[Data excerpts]
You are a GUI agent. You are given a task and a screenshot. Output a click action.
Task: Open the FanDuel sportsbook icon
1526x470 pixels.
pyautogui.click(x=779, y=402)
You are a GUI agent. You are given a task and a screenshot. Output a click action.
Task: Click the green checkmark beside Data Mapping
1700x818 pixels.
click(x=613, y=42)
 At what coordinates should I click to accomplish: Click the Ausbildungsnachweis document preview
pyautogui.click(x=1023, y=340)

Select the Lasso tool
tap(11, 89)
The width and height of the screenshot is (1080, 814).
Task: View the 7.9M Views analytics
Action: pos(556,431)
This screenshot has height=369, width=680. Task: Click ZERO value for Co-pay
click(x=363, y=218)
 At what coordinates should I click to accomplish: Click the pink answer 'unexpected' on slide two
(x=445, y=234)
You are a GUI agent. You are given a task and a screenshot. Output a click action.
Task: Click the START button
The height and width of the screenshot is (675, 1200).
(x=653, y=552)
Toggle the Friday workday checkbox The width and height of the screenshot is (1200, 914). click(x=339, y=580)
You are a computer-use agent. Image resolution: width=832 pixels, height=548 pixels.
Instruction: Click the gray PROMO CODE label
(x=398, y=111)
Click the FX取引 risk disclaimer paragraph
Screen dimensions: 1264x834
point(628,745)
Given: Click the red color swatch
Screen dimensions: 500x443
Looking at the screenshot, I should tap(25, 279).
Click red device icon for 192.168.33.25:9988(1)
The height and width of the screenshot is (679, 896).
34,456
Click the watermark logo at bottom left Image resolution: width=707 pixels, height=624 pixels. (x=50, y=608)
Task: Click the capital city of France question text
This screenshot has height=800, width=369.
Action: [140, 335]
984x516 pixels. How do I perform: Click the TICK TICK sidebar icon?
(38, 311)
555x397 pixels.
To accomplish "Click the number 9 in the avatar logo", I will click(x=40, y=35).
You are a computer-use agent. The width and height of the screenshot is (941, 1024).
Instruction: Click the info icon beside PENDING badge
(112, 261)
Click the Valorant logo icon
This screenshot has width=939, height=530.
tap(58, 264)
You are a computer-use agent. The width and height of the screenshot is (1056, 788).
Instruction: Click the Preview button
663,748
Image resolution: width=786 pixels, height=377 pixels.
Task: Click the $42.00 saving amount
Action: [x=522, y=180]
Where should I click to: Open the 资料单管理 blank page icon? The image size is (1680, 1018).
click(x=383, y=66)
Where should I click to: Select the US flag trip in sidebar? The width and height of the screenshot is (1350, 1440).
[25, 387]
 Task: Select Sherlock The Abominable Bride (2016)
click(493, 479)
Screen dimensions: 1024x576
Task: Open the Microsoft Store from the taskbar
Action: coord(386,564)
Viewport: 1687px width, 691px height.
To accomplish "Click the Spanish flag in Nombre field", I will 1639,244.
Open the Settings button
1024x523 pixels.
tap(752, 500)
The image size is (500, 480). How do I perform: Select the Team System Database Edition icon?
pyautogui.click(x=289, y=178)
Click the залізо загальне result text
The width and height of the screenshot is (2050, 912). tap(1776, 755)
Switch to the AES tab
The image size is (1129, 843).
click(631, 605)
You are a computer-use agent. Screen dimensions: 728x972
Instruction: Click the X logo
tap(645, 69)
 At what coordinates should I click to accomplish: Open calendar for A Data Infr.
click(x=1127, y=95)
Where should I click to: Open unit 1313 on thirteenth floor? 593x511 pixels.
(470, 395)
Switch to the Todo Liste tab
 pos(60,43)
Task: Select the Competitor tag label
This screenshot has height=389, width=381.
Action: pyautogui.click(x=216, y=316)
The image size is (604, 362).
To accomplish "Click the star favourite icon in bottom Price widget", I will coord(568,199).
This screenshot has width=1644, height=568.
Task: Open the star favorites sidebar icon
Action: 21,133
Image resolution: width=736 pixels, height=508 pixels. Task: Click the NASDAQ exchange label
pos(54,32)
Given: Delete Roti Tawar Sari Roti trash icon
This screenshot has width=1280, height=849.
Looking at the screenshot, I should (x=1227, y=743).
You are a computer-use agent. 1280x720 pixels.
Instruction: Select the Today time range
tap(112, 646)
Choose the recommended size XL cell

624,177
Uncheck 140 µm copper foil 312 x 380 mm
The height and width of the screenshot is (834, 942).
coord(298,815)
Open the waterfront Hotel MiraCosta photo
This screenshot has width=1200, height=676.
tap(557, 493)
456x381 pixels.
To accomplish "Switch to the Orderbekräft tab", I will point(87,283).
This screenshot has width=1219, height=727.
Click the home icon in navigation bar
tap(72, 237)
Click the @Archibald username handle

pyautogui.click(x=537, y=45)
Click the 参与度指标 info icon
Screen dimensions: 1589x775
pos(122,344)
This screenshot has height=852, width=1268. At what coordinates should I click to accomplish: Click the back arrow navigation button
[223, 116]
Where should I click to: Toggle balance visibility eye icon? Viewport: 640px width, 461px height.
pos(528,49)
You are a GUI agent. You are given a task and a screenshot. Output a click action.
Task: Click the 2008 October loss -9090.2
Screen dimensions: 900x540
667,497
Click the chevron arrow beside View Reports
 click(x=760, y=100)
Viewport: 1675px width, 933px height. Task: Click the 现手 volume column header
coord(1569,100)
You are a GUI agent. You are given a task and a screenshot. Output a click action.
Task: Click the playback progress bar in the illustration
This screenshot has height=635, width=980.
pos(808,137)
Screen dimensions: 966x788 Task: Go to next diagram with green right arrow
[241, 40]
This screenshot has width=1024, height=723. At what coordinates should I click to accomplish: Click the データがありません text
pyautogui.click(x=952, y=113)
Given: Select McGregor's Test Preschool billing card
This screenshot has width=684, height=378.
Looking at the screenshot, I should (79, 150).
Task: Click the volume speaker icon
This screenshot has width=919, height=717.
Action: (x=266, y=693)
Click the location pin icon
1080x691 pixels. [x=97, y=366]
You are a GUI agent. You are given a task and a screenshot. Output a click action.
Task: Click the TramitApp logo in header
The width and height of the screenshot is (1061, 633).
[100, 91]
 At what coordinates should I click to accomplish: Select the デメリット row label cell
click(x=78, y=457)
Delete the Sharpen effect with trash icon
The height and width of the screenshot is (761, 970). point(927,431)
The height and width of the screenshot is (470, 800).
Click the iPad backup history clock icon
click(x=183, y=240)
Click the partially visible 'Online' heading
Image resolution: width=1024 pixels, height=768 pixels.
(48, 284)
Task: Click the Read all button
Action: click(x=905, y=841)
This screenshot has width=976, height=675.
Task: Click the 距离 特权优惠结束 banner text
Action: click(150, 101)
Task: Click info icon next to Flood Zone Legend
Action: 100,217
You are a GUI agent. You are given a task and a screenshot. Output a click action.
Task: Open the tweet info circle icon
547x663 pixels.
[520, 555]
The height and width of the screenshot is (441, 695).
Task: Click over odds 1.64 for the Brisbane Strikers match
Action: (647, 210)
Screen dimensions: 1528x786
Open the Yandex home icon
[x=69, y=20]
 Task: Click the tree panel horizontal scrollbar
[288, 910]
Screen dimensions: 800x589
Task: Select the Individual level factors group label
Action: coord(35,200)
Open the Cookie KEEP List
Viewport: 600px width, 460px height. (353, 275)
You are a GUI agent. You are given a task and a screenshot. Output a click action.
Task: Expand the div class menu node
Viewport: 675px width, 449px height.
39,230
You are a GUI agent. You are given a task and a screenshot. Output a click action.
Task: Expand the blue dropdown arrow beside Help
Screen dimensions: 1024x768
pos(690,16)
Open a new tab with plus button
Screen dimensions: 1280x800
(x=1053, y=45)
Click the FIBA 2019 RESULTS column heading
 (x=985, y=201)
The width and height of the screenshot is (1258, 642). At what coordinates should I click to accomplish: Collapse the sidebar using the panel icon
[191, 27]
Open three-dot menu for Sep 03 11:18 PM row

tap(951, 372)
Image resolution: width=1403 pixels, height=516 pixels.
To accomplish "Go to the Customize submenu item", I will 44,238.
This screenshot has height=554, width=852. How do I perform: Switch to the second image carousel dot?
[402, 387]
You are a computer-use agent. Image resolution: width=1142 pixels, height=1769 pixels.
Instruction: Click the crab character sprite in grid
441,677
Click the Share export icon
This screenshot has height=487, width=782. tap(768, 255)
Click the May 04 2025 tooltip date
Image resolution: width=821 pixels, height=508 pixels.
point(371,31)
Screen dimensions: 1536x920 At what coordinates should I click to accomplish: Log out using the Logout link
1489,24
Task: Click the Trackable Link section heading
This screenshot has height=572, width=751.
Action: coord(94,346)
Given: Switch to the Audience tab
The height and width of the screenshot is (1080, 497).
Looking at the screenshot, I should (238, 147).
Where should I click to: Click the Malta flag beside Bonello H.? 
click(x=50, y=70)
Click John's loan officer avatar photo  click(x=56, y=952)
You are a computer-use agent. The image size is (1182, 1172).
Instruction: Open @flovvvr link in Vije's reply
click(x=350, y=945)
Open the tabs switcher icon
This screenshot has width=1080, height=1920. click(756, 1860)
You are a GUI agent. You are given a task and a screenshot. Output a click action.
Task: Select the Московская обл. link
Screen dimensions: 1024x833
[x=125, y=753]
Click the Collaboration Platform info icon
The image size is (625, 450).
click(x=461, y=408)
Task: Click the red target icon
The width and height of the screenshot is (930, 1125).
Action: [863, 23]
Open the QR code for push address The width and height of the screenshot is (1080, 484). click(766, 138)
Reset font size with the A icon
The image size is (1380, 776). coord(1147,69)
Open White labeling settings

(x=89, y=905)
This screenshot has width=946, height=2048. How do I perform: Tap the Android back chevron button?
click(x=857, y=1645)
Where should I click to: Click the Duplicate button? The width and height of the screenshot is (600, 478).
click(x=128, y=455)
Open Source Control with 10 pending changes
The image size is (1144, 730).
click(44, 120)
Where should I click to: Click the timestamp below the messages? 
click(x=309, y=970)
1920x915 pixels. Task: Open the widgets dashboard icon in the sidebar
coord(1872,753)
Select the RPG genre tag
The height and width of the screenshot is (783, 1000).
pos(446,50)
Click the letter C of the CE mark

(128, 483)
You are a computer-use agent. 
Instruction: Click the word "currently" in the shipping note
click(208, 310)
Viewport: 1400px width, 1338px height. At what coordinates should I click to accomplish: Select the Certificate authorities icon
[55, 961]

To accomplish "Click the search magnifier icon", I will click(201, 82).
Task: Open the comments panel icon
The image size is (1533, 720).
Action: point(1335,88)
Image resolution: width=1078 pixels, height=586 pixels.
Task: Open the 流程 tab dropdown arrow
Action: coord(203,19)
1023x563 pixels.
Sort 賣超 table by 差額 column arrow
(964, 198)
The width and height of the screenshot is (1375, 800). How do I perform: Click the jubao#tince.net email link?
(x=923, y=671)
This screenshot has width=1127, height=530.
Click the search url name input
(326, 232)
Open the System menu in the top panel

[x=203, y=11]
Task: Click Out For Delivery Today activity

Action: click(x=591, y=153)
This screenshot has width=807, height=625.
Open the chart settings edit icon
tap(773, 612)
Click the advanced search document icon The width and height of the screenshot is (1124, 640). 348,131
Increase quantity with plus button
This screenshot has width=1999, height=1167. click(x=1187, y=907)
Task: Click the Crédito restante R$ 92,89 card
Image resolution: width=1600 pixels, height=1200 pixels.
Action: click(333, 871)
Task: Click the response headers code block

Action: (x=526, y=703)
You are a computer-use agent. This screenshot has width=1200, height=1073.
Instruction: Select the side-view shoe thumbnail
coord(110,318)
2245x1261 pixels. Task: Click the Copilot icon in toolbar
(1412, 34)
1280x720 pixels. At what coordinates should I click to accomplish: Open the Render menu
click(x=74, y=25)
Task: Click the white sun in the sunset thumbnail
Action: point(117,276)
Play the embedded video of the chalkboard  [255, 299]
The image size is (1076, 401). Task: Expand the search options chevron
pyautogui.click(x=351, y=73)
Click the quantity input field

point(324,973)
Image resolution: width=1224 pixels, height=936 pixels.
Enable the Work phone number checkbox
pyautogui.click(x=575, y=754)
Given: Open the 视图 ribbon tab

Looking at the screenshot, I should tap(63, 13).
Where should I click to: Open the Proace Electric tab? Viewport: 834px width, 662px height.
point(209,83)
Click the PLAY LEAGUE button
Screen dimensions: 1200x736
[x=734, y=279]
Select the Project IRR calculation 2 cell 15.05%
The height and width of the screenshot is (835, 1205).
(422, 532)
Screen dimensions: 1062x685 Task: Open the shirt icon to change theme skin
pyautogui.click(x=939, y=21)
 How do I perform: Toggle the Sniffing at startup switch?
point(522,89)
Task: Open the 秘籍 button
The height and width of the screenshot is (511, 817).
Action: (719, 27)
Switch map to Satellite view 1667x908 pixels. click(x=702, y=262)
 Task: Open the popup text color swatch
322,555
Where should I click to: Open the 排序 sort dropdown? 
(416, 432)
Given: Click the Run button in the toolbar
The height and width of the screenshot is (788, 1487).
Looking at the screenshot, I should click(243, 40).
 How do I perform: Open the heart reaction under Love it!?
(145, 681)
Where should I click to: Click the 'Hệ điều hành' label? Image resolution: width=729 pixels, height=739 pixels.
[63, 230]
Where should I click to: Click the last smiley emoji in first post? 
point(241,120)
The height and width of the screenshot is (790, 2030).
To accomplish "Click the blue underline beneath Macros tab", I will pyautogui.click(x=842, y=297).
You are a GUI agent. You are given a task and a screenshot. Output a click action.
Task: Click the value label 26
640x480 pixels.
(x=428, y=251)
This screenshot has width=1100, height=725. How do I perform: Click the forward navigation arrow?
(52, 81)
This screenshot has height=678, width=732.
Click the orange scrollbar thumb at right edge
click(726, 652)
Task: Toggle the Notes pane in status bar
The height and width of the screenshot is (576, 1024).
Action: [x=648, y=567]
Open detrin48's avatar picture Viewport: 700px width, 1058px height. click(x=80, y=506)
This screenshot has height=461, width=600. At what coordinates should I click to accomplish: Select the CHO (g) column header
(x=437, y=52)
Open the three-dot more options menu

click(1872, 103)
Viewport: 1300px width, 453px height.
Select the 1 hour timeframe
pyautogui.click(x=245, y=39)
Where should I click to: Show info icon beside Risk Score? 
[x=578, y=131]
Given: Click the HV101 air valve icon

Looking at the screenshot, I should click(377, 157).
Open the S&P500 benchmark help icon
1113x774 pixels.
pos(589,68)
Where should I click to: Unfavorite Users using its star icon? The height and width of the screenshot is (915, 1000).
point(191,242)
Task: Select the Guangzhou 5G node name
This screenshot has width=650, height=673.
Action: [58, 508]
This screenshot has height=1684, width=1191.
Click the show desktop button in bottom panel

PROBLEM STATEMENT
For the word "avatar", find all matching lines in the entries above and copy them out.

SOLUTION FOR THIS TASK
To accomplish "Click the number 9 in the avatar logo", I will click(x=40, y=35).
Click John's loan officer avatar photo  click(x=56, y=952)
Open detrin48's avatar picture Viewport: 700px width, 1058px height. click(x=80, y=506)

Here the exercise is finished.